Linux RDMA and InfiniBand development
 help / color / mirror / Atom feed
* [PATCH rdma-next 0/2] RDMA/counter: Two bug fixes in counter error paths
@ 2026-05-20 10:45 Tao Cui
  2026-05-20 10:45 ` [PATCH rdma-next 1/2] RDMA/counter: Fix num_counters leak on bind_qp failure in alloc_and_bind() Tao Cui
                   ` (2 more replies)
  0 siblings, 3 replies; 4+ messages in thread
From: Tao Cui @ 2026-05-20 10:45 UTC (permalink / raw)
  To: leon, jgg, linux-rdma; +Cc: linux-kernel, Tao Cui

This small series fixes two bugs in the RDMA counter subsystem,
both related to error cleanup paths in drivers/infiniband/core/counters.c.
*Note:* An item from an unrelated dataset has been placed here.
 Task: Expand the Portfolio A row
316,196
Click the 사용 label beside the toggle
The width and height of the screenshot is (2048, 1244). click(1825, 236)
Patch 1 fixes a variable mismatch in rdma_counter_init()'s cleanup loop:
the loop iterates with 'i' but indexes into port_data[] with 'port',
causing double-frees on the failed port and leaking hstats of
previously initialized ports.

Patch 2 fixes a num_counters leak in alloc_and_bind(): when
__rdma_counter_bind_qp() fails, the counter is freed without
decrementing port_counter->num_counters.  This leak accumulates
across repeated failures, permanently preventing the port from
switching back to AUTO mode (-EBUSY) and leaving the mode stuck
in MANUAL when it was originally NONE.

Tao Cui (2):
  RDMA/counter: Fix num_counters leak on bind_qp failure in
    alloc_and_bind()
  RDMA/counter: Fix incorrect port index in rdma_counter_init() error
    cleanup

 drivers/infiniband/core/counters.c | 12 ++++++++++--
 1 file changed, 10 insertions(+), 2 deletions(-)

-- 
2.43.0


^ permalink raw reply	[flat|nested] 4+ messages in thread

* [PATCH rdma-next 1/2] RDMA/counter: Fix num_counters leak on bind_qp failure in alloc_and_bind()
  2026-05-20 10:45 [PATCH rdma-next 0/2] RDMA/counter: Two bug fixes in counter error paths Tao Cui
@ 2026-05-20 10:45 ` Tao Cui
  2026-05-20 10:45 ` [PATCH rdma-next 2/2] RDMA/counter: Fix incorrect port index in rdma_counter_init() error cleanup Tao Cui
  2026-05-25 15:42 ` [PATCH rdma-next 0/2] RDMA/counter: Two bug fixes in counter error paths Jason Gunthorpe
  2 siblings, 0 replies; 4+ messages in thread
From: Tao Cui @ 2026-05-20 10:45 UTC (permalink / raw)
  To: leon, jgg, linux-rdma; +Cc: linux-kernel, Tao Cui

When __rdma_counter_bind_qp() fails in alloc_and_bind(), the error path
jumps to err_mode which frees the counter without decrementing
port_counter->num_counters. The only place that decrements is
rdma_counter_free(), which is unreachable since the counter was never
successfully bound.

This leak accumulates across repeated failures, permanently preventing
the port from switching to AUTO mode (-EBUSY in __counter_set_mode())
and blocking the MANUAL→NONE auto-revert in rdma_counter_free(). When
the mode was NONE before the call, the MANUAL mode set by
__counter_set_mode() also leaks since the revert logic is never
reached.

Add an err_bind label between the num_counters increment and the
existing err_mode label. It decrements num_counters and mirrors the
MANUAL→NONE revert from rdma_counter_free(), ensuring the port state
is fully restored on bind failure.

Signed-off-by: Tao Cui <cuitao@kylinos.cn>
---
 drivers/infiniband/core/counters.c | 10 +++++++++-
 1 file changed, 9 insertions(+), 1 deletion(-)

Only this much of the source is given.